An initial contract — the Coinbase User Agreement that respondents agreed to when they created their accounts — contains an arbitration provision with a delegation clause. Per this provision, an arbitrator must decide all disputes under the contract, including whether a given disagreement is arbitrable. A second contract — the Official Rules for a promotional sweepstakes respondents entered — contains a forum selection clause providing that California courts shall have sole jurisdiction of any controversies regarding the sweepstakes promotion. Respondents ultimately filed a class action in the U.S. District Court for the Northern District of California alleging that the sweepstakes violated various California laws. Coinbase moved to compel arbitration based on the User Agreement’s delegation clause. The District Court, however, determined that the Official Rules’ forum selection clause controlled the parties’ dispute, and accordingly denied the motion. The Ninth Circuit affirmed. Further affirming, the U.S. Supreme Court, in a unanimous decision, reasoned as follows:
“Given that arbitration agreements are simply contracts, the first principle that underscores all of our arbitration decisions is that arbitration is strictly a matter of consent. Arbitration is a way to resolve those disputes — but only those disputes — that the parties have agreed to submit to arbitration. Consequently, the first question in any arbitration dispute must be: What have these parties agreed to?
“When we home in on the conflict between the delegation clause in the first contract and forum selection clause in the second, the question is whether the parties agreed to send the given dispute to arbitration—and, per usual, that question must be answered by a court….
“Assuming without deciding that the severability principle is implicated here, it is nonetheless satisfied. The severability principle establishes that a party seeking to avoid arbitration must directly challenge the arbitration or delegation clause, not just the contract as a whole. But this rule does not require that a party challenge only the arbitration or delegation provision. Rather, where a challenge applies ‘equally’ to the whole contract and to an arbitration or delegation provision, a court must address that challenge. Again, basic principles of contract and consent require that result. Arbitration and delegation agreements are simply contracts, and, normally, if a party says that a contract is invalid, the court must address that argument before deciding the merits of the contract dispute. So too here. If a party challenges the validity of the precise agreement to arbitrate at issue, the federal court must consider the challenge before ordering compliance with that arbitration agreement.

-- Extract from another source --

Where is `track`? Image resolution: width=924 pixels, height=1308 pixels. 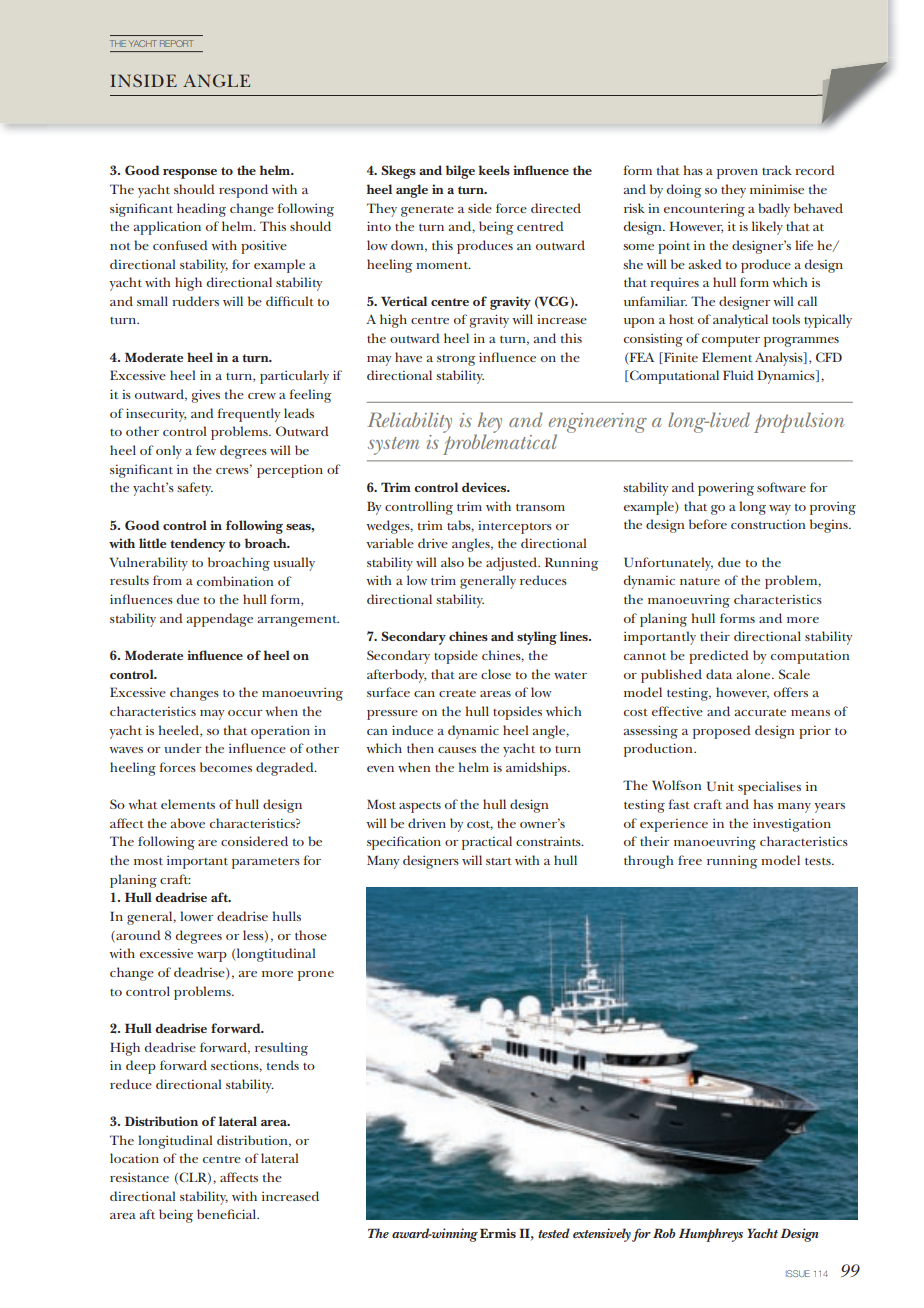
track is located at coordinates (777, 170).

“Next, Coinbase contends that, as a matter of California law, the Ninth Circuit was wrong to hold that the Official Rules’ forum selection clause superseded the User Agreement’s delegation provision. That issue is outside the scope of the question presented, and we do not address it. We took this case to decide whether, under the FAA, a court or an arbitrator decides which of the two contractual provisions controls. We decline to consider auxiliary questions about whether the Ninth Circuit properly applied state law.
“Finally, Coinbase contends that our approach will invite chaos by facilitating challenges to delegation clauses. We do not believe that such chaos will follow. In cases where parties have agreed to only one contract, and that contract contains an arbitration clause with a delegation provision, then, absent a successful challenge to the delegation provision, courts must send all arbitrability disputes to arbitration. But, where, as here, parties have agreed to two contracts — one sending arbitrability disputes to arbitration, and the other either explicitly or implicitly sending arbitrability disputes to the courts — a court must decide which contract governs. To hold otherwise would be to impermissibly elevate a delegation provision over other forms of contract.” Accordingly,
“We conclude that a court, not an arbitrator, must decide whether the parties’ first agreement was superseded by their second. The Ninth Circuit’s judgment is affirmed.”
Coinbase v. Suski, 144 S.Ct. 1186 (2024).